◆ Page excerpt:
--

Impact of Enterococcus faecalis on the bactericidal activities of arbekacin, daptomycin, linezolid, and tigecycline against methicillin-resistant Staphylococcus aureus in a mixed-pathogen pharmacodynamic model

Abstract

We inoculated an in vitro pharmacodynamic model simultaneously with clinical isolates of methicillin-resistant Staphylococcus aureus and an enterocin-producing enterococcus (vancomycin-resistant Enterococcus faecalis, ampicillin susceptible) at 7 log10 CFU/ml to examine enterocin effects and antimicrobial activity on staphylococci. The investigated antimicrobial regimens were 100 mg arbekacin every 12 h (q12h), 6 mg daptomycin per kg of body weight/day, 600 mg linezolid q12h, and 100 mg tigecycline q24h alone and in combination (daptomycin, linezolid, and tigecycline) with arbekacin. Simulations were performed in triplicate; bacterial quantification occurred over 48 h, and development of resistance was evaluated throughout. When we evaluated the impact of antimicrobial activity against S. aureus alone, daptomycin demonstrated bactericidal activity (>or=3 log10 CFU/ml kill), whereas arbekacin, linezolid, and tigecycline displayed bacteriostatic activities (<3 log10 CFU/ml kill). In the mixed-pathogen model, early and distinctive stunting of S. aureus growth was noted (1.5 log CFU/ml difference) in the presence of enterocin-producing E. faecalis compared to growth controls run individually (P=0.02). Most noteworthy was that in the presence of enterocin-producing E. faecalis, bactericidal activity was observed with arbekacin and tigecycline and with the addition of arbekacin to linezolid. Antagonism was noted for the combination of tigecycline and arbekacin against S. aureus in the presence of enterocin-producing E. faecalis. Our research demonstrates that the inhibitory effect of E. faecalis contributed significantly to its overall antimicrobial impact on S. aureus. This contribution was enhanced or improved compared to the activity of each antimicrobial alone. Further research is warranted to determine the impact of polymicrobial infections on antimicrobial activity.

--

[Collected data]
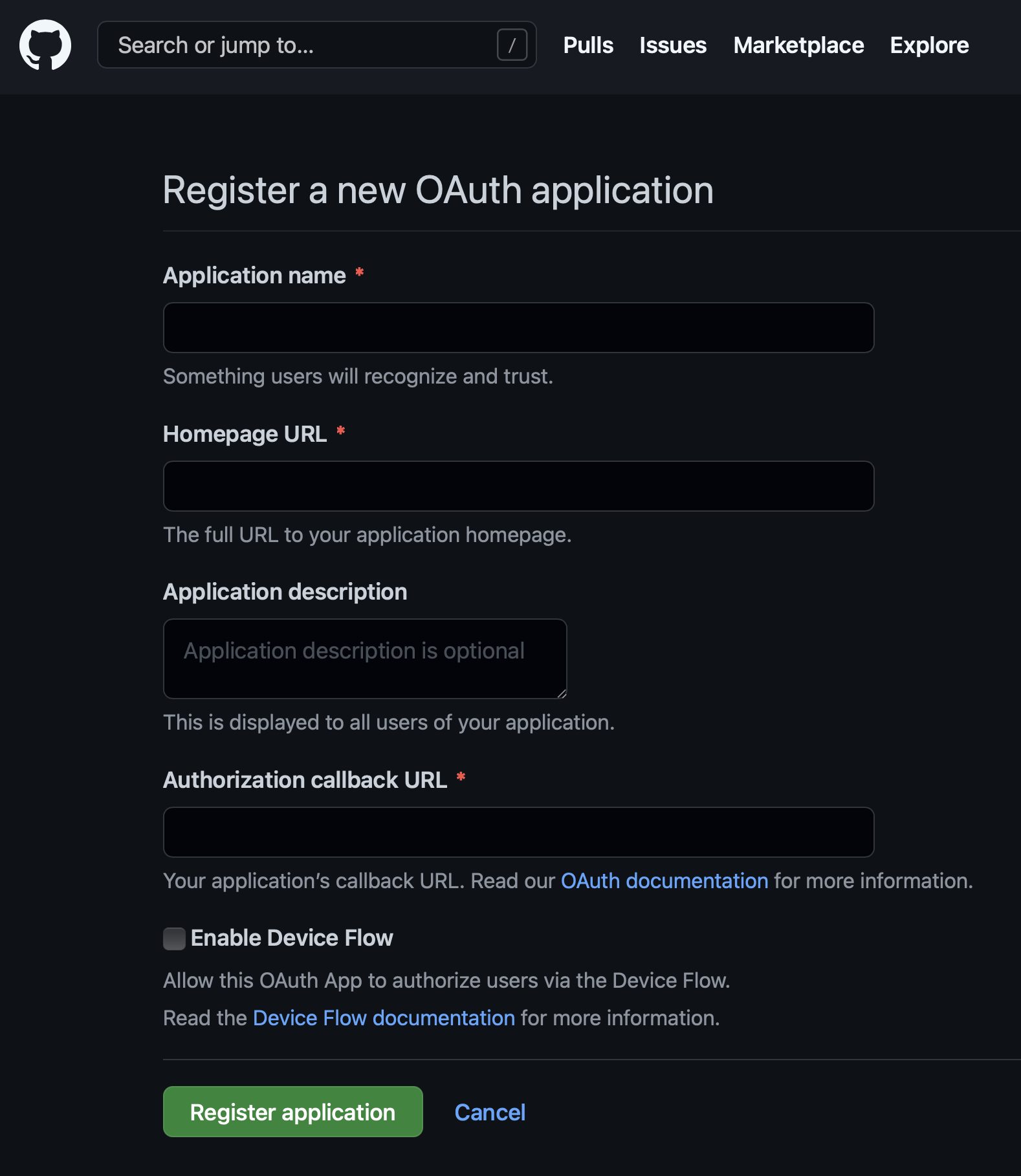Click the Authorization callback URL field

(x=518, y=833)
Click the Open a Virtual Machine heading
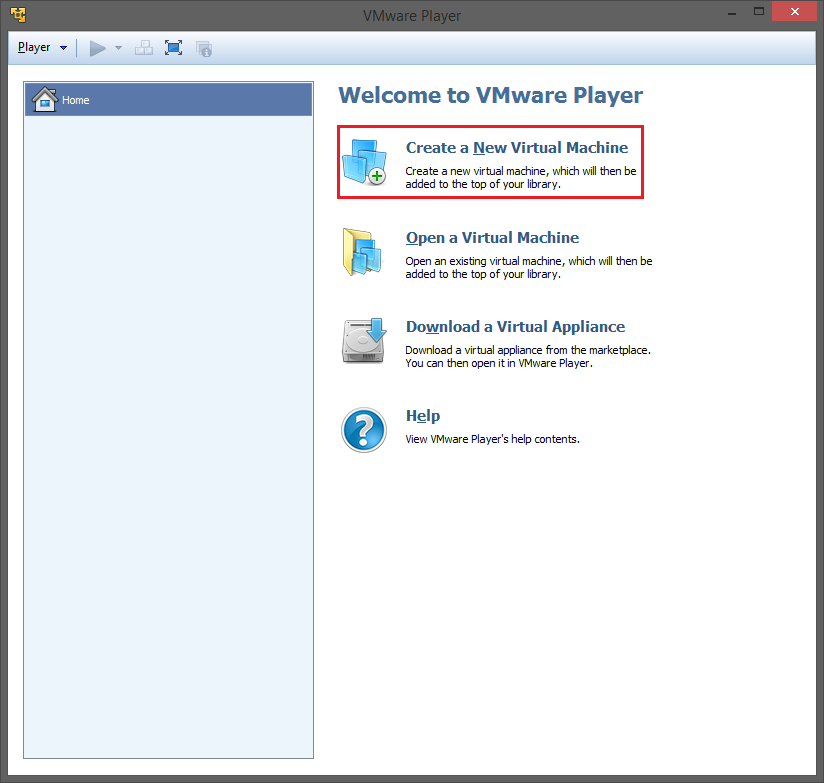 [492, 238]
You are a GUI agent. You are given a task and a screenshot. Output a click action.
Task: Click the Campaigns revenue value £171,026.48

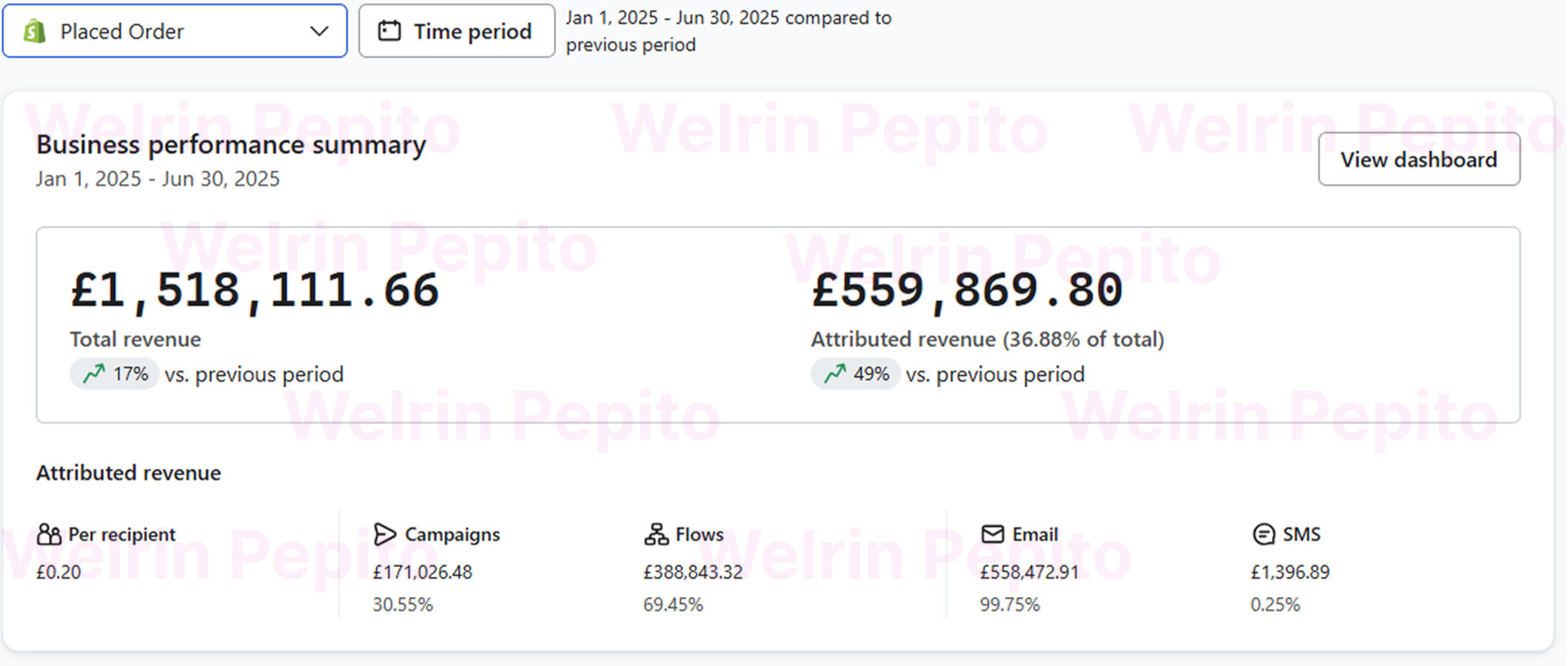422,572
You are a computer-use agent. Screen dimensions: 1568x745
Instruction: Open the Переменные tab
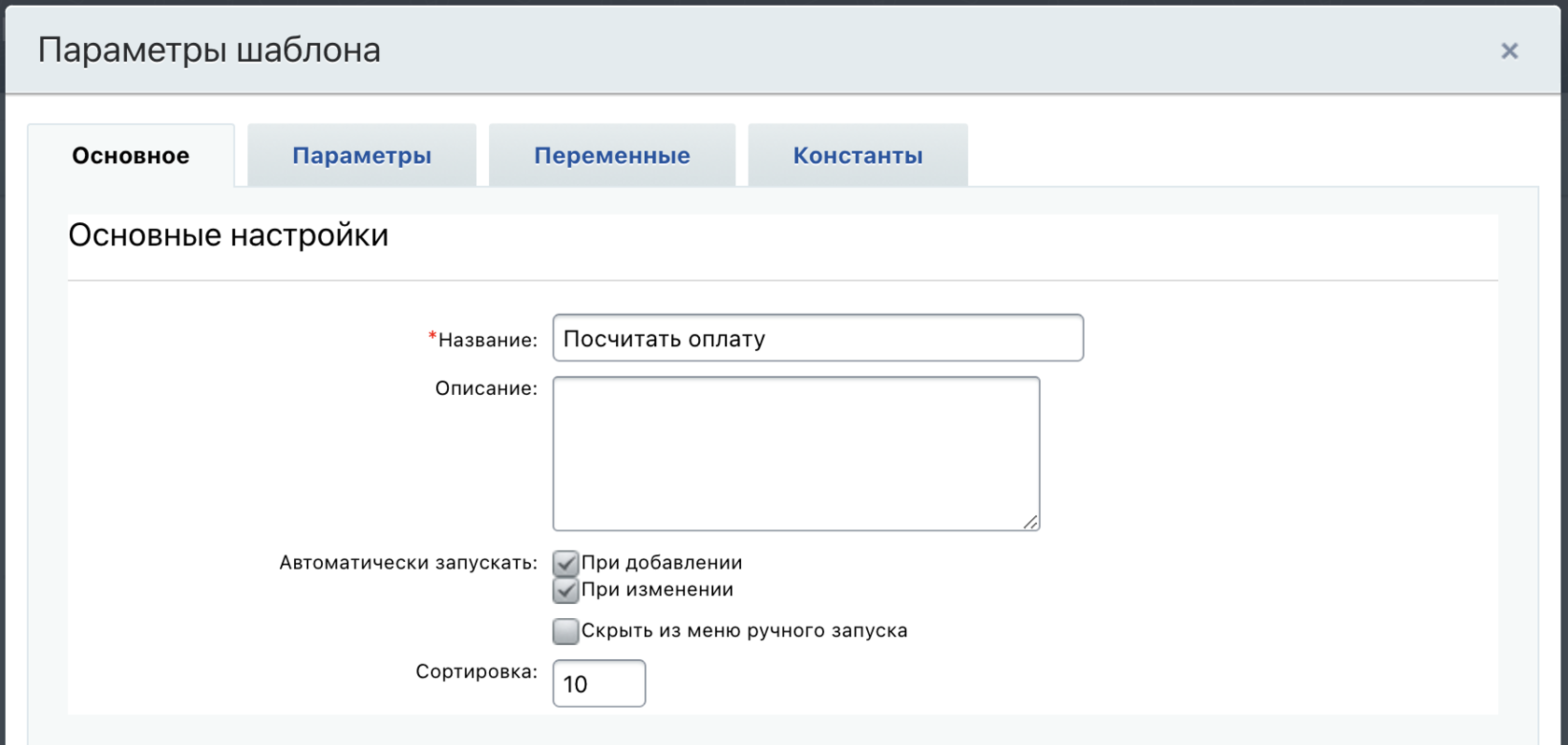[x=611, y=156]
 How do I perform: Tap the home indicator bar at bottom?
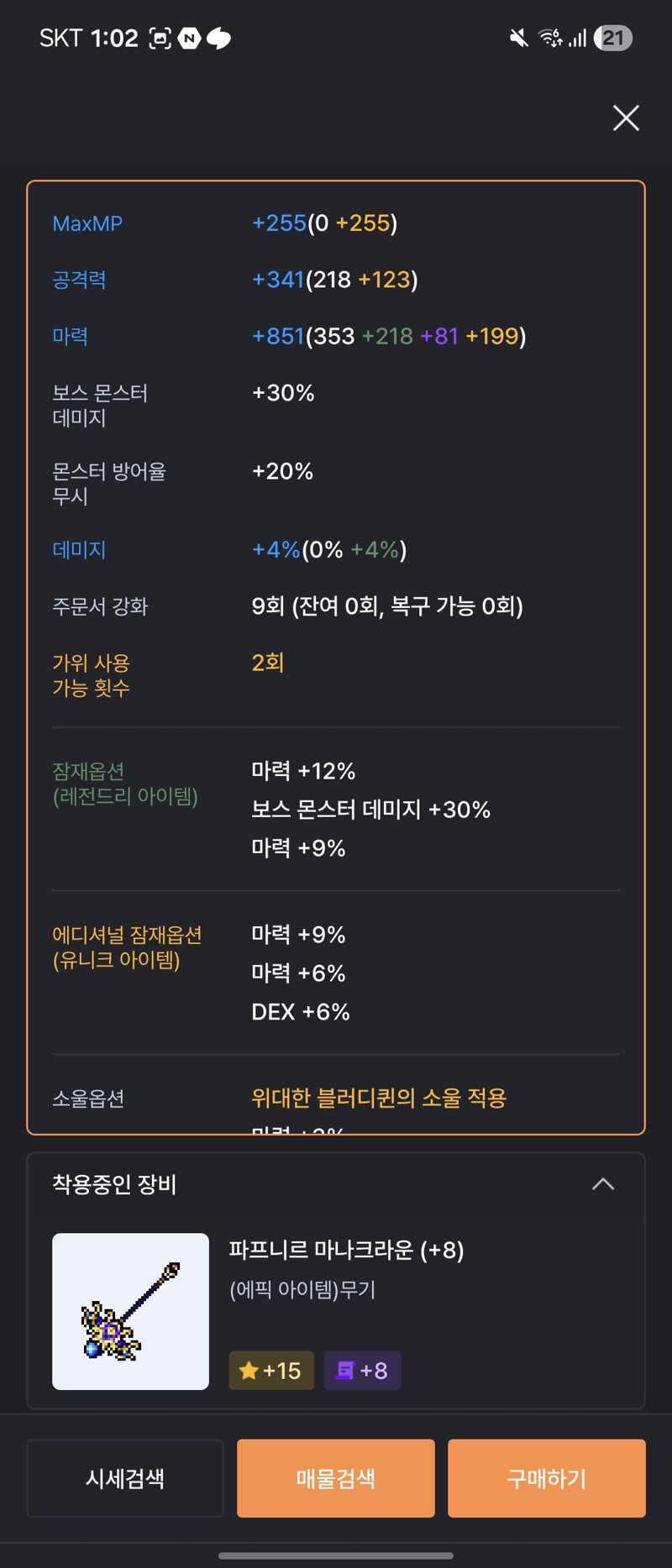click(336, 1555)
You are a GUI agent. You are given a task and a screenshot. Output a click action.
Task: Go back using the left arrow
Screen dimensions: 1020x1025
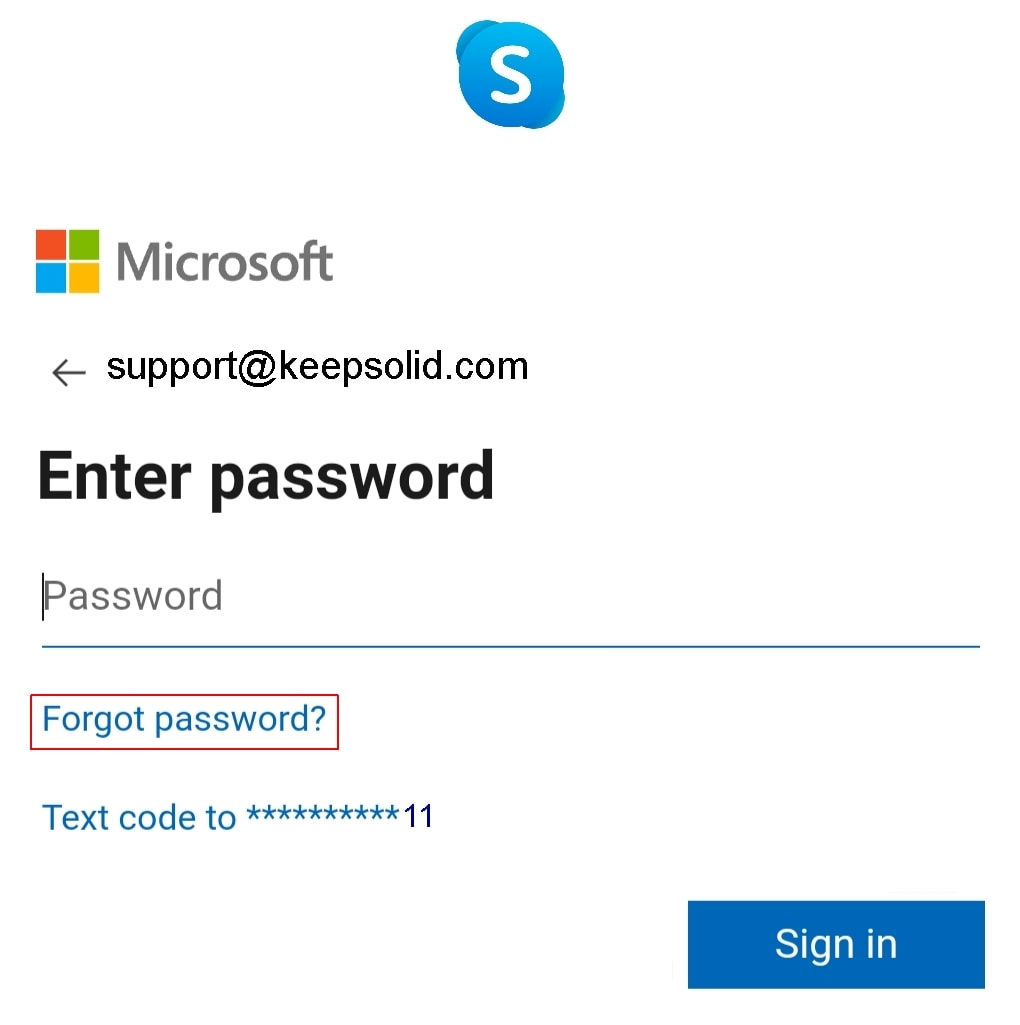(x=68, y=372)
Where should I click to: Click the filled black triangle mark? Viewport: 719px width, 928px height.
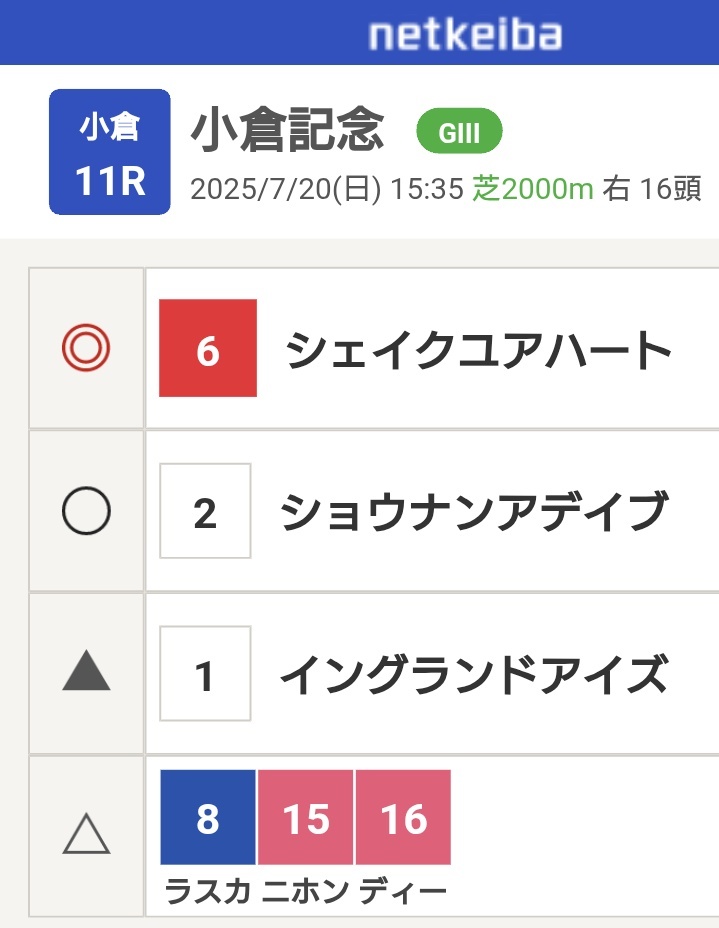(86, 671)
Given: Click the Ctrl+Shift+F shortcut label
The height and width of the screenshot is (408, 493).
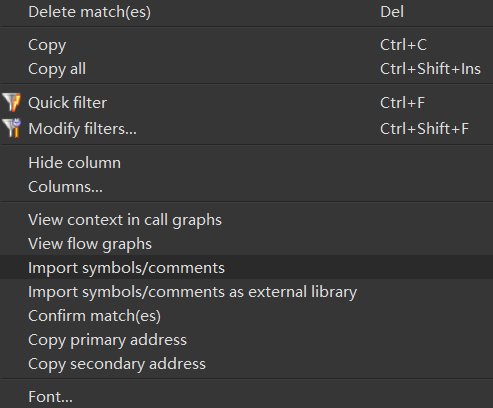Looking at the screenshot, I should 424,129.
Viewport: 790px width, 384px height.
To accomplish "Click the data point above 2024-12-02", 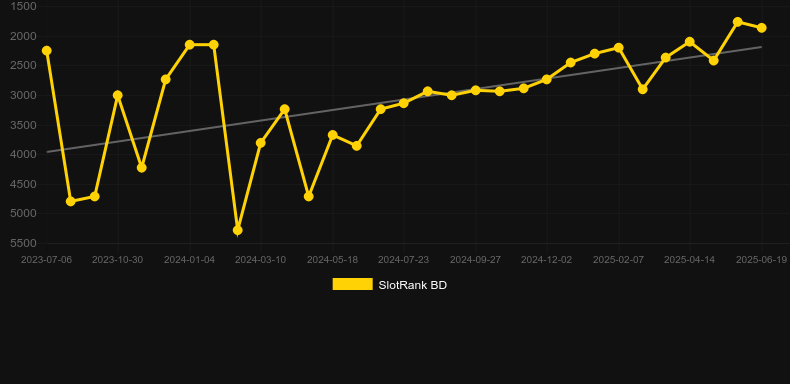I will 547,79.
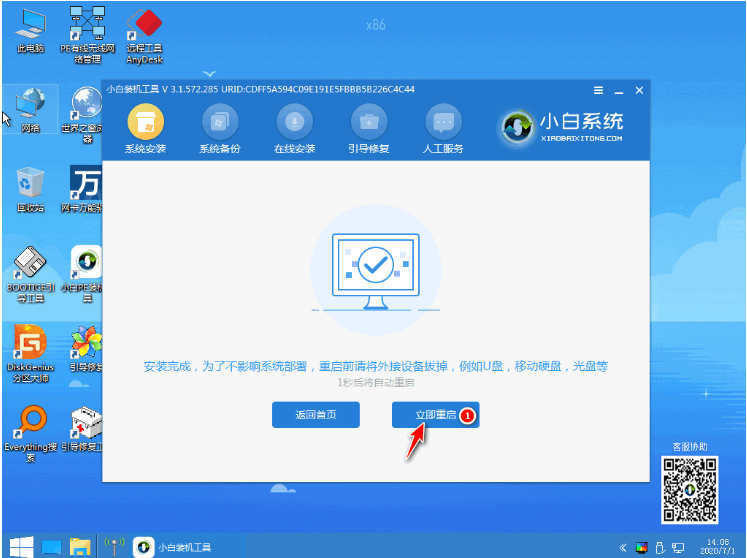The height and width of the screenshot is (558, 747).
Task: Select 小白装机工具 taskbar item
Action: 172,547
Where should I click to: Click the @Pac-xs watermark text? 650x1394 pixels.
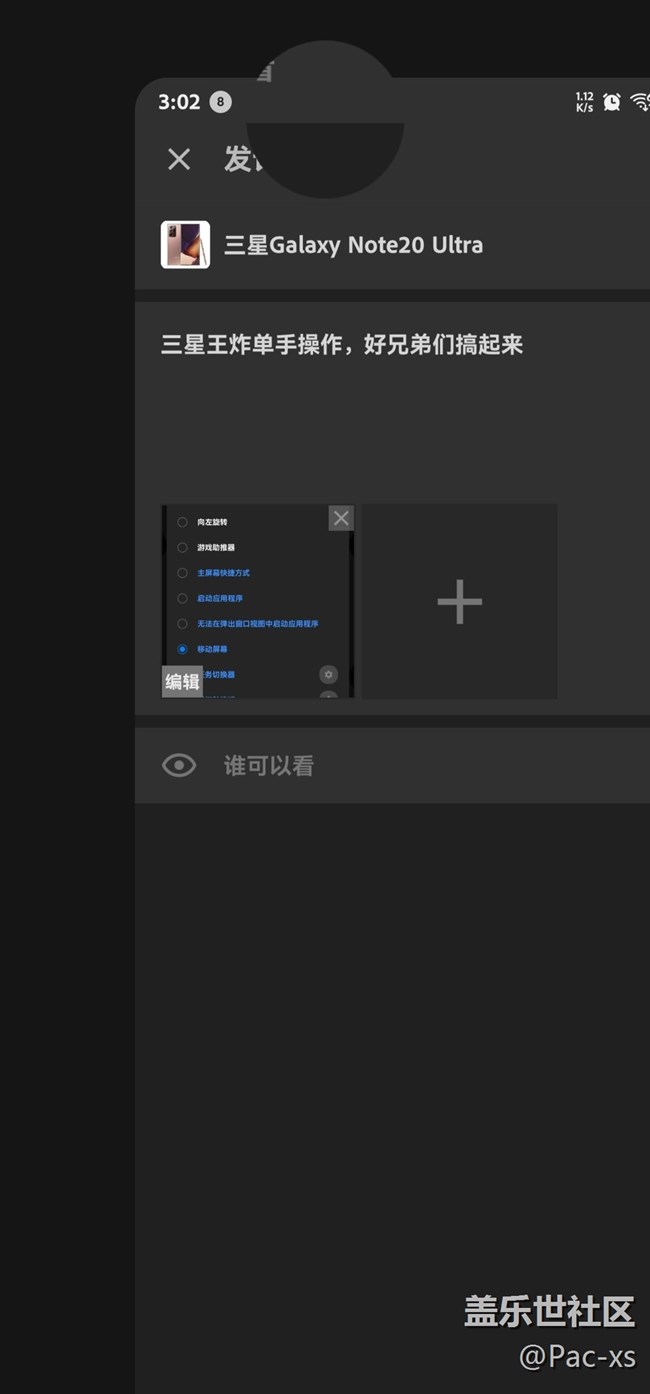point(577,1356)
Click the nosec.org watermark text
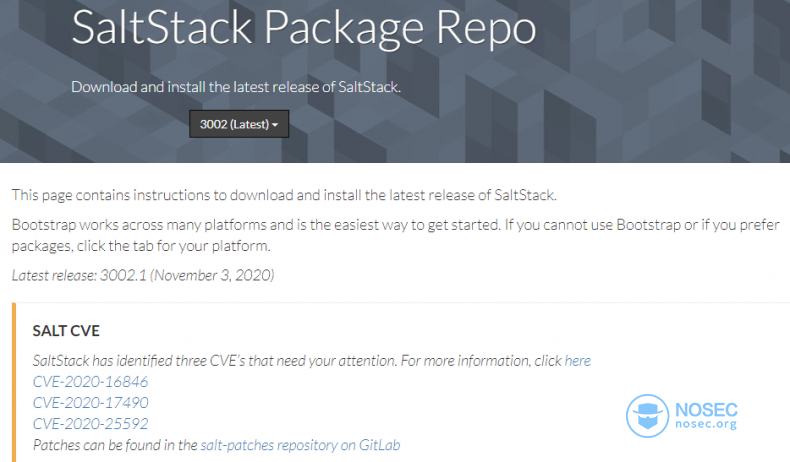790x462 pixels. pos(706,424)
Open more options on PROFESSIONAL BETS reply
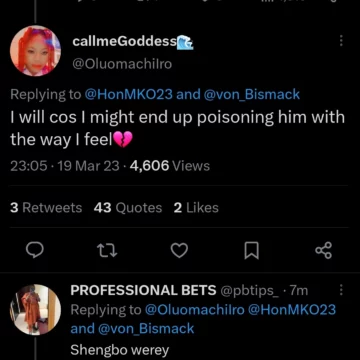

--

◆ Exercise instructions:
A - In the abstract on Enterococcus faecalis and methicillin-resistant Staphylococcus aureus, which antimicrobial regimens were tested alone? Give each drug with its dose and schedule.
B - Write the next part of the study on Enterococcus faecalis and methicillin-resistant Staphylococcus aureus, picking up after the abstract's final sentence.

◆ Answer list:
A -
- Arbekacin: 100 mg every 12 h (q12h)
- Daptomycin: 6 mg per kg of body weight/day
- Linezolid: 600 mg q12h
- Tigecycline: 100 mg q24h

B -
FIG. 1.

Modified sandwich bioassay. On the right, three 20-μl spots of vancomycin-resistant E. faecalis R2526 are pipetted onto methicillin-resistant S. aureus (MRSA 494), with a resultant inhibition zone ± standard deviation of 8.07 ± 0.98 mm. The left side depicts the inhibitory effects of α-chymotrypsin and trypsin when added to the agar assay, with a resultant inhibition zone ± standard deviation of 2.23 ± 0.25 mm.

FIG. 2.

Growth control of (a) single-pathogen model and (b) mixed-pathogen model.

FIG. 3.

Daptomycin (DAP) (a), linezolid (LND) (b), tigecycline (TIG) (c), and arbekacin (ARB) (d) activities against MRSA alone and in combination with VRE and arbekacin (a, b, and c).